1. DESCRIPTION OF PLAN

The following description of the Northwest Natural Gas Company Retirement K Savings Plan (the Plan) provides only general information. Employees and Participants should refer to the Plan document and Summary Plan Description for a more comprehensive description of the Plan’s provisions.

General
The Plan is a defined contribution plan covering substantially all employees of Northwest Natural Gas Company (NW Natural), Northwest Natural Gas Storage, LLC (NWN Gas Storage), and NWN Gas Storage's wholly-owned subsidiary, Gill Ranch Storage, LLC (Gill Ranch) (collectively, the Company). On December 4, 2020, NWN Gas Storage closed the sale of all of its membership interests in Gill Ranch and stopped participation by its employees effective immediately after the sale. Therefore, the Plan was amended such that the entire account balance for all participants employed by Gill Ranch became 100% vested and nonforfeitable as of the date of sale.

Eligibility rules and entry dates vary primarily based on type of contribution and employment classification (bargaining, non-bargaining, regular, temporary, and term). At December 31, 2020, 1,416 participants had account balances in the Plan, of which 1,150 were active. The Plan is subject to the provisions of the Employee Retirement Income Security Act of 1974, as amended ("ERISA").

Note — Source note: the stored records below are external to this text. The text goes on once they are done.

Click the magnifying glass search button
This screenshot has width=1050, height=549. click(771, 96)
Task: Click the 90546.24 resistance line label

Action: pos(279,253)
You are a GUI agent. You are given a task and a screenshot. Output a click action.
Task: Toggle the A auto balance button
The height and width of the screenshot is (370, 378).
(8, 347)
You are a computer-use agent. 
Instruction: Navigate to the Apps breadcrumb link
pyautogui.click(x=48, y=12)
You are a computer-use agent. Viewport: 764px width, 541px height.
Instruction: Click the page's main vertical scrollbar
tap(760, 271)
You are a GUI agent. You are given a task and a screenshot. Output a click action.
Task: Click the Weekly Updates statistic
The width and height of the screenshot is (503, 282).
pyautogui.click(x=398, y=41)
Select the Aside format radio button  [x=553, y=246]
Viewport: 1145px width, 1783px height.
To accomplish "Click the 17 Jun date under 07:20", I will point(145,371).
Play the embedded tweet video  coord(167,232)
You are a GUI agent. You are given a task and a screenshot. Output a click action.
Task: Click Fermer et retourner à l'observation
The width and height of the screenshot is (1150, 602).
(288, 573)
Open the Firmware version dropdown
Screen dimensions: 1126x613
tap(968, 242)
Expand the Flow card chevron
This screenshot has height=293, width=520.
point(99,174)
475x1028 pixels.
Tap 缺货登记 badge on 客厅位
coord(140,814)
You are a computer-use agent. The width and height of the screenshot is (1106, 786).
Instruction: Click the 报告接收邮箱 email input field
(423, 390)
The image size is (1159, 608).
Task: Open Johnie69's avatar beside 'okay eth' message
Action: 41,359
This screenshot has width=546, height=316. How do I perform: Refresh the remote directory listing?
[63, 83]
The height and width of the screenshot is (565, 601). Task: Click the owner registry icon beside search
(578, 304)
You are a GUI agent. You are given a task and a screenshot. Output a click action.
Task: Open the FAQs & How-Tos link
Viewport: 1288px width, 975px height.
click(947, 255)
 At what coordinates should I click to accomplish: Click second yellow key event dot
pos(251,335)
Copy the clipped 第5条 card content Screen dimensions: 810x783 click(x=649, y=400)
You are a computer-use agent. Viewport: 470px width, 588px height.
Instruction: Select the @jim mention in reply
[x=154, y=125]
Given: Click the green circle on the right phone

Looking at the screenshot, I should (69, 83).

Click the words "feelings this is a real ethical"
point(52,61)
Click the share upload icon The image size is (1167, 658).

NW Natural is the plan sponsor and administrator of the Plan. Fidelity Management Trust Company (Fidelity) is the Plan’s trustee. Fidelity Workplace Services, LLC performs the recordkeeping duties of the Plan.

Contributions
Under the Plan, participants may elect to contribute, subject to Internal Revenue Code (“Code”) limitations, up to 50% of their compensation to the Plan through salary deferral.

For non-bargaining unit employees, NW Natural matches 60% of the first 8% of the employee's salary deferral contributions, with a maximum match of 4.8% of annual eligible compensation.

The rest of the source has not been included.